You can say all you want about MBS, but SA was supposed to be part of a coalition with Israel and the US that was designed to stop Iran.
That coalition now seems to have been blown apart by Hamas.
This is very bad news for SA, Israel and the West.
And the “mulit-polar” world that is trying to replace it will more likely be a dog-eat dog world.

Vijay Kant
Vijay Kant
1 year ago

Test for approval!

Last edited 1 year ago by Vijay Kant
mike otter
mike otter
1 year ago

I read this with an open mind despite a few twitches of the credulity wand until i got to the electric car bit. What does the writer expect to happen? The West to invade Congo and sieze all the coltan, or some how force China and Russia to give up their lithium mines? The notion of “solar kites” and (magic?) solar carpets in the Sahel is like something out of a Harry Potter story, and even if it were feasable has anyone cleared the plan with the Tuareg and other local owners? The belief in electric cars is similar to any other magical thinking, and magic is the basis of all religions from Christianity, through Marxism to Greenism. Ironically Islam is one of the few theisms that can co-exist with scientific theories of knowledge and the Mertonian norms these theories need to thrive. A good starting point to understand KSA in general and MBS in particular is to look at where Aramco is investing in a post petrochem direction: hydrogen.

Klive Roland
Klive Roland
1 year ago
Reply to  mike otter

Surely hydrogen is a total non-starter?
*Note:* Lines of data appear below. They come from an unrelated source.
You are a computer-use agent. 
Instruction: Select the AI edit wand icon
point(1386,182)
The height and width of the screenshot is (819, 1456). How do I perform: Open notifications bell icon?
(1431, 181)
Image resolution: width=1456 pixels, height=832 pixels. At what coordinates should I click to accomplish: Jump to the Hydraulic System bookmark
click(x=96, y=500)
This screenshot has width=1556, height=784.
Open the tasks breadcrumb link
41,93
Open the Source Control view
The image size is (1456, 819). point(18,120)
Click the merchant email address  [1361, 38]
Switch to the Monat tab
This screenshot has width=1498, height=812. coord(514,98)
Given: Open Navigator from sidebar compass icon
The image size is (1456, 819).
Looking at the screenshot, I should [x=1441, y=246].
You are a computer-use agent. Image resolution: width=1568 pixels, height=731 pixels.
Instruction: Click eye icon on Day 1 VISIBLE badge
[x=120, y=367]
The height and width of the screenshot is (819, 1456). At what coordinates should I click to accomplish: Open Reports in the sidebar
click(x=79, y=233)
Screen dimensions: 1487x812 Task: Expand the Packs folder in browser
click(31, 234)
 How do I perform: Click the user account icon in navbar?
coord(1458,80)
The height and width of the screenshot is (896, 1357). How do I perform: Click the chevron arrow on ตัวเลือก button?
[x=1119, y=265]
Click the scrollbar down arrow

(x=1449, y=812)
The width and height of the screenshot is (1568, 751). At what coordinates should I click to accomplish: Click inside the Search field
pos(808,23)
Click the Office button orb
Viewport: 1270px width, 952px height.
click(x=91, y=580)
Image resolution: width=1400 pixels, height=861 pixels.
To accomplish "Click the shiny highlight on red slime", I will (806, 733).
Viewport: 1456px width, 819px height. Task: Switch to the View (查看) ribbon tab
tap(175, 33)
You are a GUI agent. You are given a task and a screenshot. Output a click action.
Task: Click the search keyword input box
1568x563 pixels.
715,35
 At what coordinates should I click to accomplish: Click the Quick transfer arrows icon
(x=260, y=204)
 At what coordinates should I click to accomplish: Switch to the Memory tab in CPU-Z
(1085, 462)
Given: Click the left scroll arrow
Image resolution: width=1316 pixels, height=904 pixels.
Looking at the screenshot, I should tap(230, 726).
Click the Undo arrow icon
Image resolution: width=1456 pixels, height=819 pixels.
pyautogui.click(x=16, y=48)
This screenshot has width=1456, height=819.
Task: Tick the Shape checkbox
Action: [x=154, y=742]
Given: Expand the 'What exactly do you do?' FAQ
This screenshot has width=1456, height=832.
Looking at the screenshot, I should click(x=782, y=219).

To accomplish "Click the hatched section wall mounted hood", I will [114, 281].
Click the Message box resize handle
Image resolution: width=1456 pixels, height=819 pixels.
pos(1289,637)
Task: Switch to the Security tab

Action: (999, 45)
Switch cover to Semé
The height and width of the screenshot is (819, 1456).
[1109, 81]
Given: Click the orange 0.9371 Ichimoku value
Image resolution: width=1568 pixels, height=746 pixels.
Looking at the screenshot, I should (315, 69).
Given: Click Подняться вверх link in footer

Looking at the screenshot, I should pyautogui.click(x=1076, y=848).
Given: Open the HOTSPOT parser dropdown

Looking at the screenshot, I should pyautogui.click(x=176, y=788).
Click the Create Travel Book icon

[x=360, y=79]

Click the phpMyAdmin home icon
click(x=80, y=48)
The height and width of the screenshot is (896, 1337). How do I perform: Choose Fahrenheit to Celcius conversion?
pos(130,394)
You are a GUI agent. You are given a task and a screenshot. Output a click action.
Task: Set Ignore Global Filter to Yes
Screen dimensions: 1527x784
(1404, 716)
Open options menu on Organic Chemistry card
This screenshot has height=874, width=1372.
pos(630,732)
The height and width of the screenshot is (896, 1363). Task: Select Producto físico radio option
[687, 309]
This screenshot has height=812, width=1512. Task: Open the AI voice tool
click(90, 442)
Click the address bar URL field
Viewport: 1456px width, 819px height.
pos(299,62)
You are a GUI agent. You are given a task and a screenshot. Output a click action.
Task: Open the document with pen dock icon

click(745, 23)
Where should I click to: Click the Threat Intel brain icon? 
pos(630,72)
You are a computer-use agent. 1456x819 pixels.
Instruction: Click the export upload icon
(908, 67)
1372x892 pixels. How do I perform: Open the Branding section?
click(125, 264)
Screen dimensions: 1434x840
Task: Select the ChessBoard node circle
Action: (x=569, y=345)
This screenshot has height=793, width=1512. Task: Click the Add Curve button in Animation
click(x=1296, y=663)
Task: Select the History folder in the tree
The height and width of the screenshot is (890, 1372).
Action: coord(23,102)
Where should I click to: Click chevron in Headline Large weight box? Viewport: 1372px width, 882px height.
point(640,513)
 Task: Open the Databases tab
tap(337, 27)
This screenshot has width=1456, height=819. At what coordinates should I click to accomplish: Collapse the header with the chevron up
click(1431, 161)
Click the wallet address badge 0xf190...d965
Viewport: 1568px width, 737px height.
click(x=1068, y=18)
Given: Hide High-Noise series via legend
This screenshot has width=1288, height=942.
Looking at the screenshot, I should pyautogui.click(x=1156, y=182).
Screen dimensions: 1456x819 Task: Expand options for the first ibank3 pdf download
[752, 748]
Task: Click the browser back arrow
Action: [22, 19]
At least in terms of being ‘post petrochem’, as it requires enormous amounts of energy to produce the stuff.

D Walsh
D Walsh
1 year ago
Reply to  Klive Roland

Ignore anyone telling you Hydrogen is a good idea for passenger cars, these people are fools
That said it might have some uses in other areas

Vijay Kant
Vijay Kant
1 year ago

Taking long for approval!

Last edited 1 year ago by Vijay Kant
Mark Goodhand
Mark Goodhand
11 months ago

Anyone else think this makes no sense?

“as oil gets more expensive to extract the share of it being produced in the countries that can do it cheapest will soar.”